Sunday, 23 November 2008

Checking In

It's been a couple of weeks since last officially checking in. I was having trouble staying on track, and honestly, it's hard to check in when you feel like you are spiralling down.

In spite of not visibly connecting though, I was helped by thinking about the fact that on January 1st I started a journey on this blog in a desperate need for accountability and support, without condemnation or guilt.

I looked at a photo I took of myself at that point. Although I was only about 8 pounds heavier then, they were "tipping point" pounds, with which I began to feel frumpy and fat. And I was slowly but surely, on the way up. With losing those few pounds I am not noticably fat, but I still have clothes I can't wear because they are too small.

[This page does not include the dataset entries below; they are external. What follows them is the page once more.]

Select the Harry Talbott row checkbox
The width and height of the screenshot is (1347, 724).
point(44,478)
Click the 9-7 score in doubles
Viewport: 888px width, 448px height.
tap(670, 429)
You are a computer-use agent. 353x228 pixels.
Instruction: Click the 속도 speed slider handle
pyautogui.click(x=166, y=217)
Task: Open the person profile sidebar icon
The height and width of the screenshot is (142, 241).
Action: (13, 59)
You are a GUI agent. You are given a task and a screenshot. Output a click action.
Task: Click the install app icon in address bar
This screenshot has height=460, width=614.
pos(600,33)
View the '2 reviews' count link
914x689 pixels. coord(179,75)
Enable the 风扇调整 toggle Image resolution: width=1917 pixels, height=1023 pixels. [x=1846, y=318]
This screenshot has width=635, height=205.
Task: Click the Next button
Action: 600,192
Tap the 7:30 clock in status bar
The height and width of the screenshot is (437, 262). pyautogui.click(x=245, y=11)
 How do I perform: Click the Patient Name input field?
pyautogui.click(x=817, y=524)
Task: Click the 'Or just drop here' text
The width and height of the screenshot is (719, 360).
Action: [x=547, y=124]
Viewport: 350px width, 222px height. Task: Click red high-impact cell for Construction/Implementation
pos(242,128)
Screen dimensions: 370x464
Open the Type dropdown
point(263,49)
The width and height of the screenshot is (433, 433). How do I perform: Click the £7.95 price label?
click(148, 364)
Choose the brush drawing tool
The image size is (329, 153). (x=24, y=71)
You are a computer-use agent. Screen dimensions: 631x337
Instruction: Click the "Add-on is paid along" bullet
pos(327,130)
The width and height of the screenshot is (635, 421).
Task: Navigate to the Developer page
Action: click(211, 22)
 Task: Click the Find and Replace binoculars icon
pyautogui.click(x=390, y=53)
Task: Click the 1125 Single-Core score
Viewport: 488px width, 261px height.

I need to lose another 10lb.

The last two Tuesday's, when I didn't record my weight here, it was 154 and 154.6. If this blog didn't exist, I know that I would have continued with the abandoned eating patterns that were taking hold again. I'd been to a work training where there the meals were delicious and plentiful and I was falling prey to binging on chocolate and cookies at home.

Looking at the photo of myself, reminded me that I would hate to regain those pounds, and furthermore I want to carry on with the journey of losing more of them. So I have got back on the horse this week and eaten more moderately, while still enjoying good food.

I have not done any exercise friends. The snow has landed in Ontario and it is so much easier to stay snugly inside and to focus on all that I have to do. I am very busy right now with the extra load of Christmas preparations but I need to do something to get moving. I will try to get moving this week.

Today my weight is down but it isn't my official day to report until Tuesday so it doesn't count. I might go up by then, although I hope not. Hey, it might even go down! How is the rest of the gang doing? Please let me know.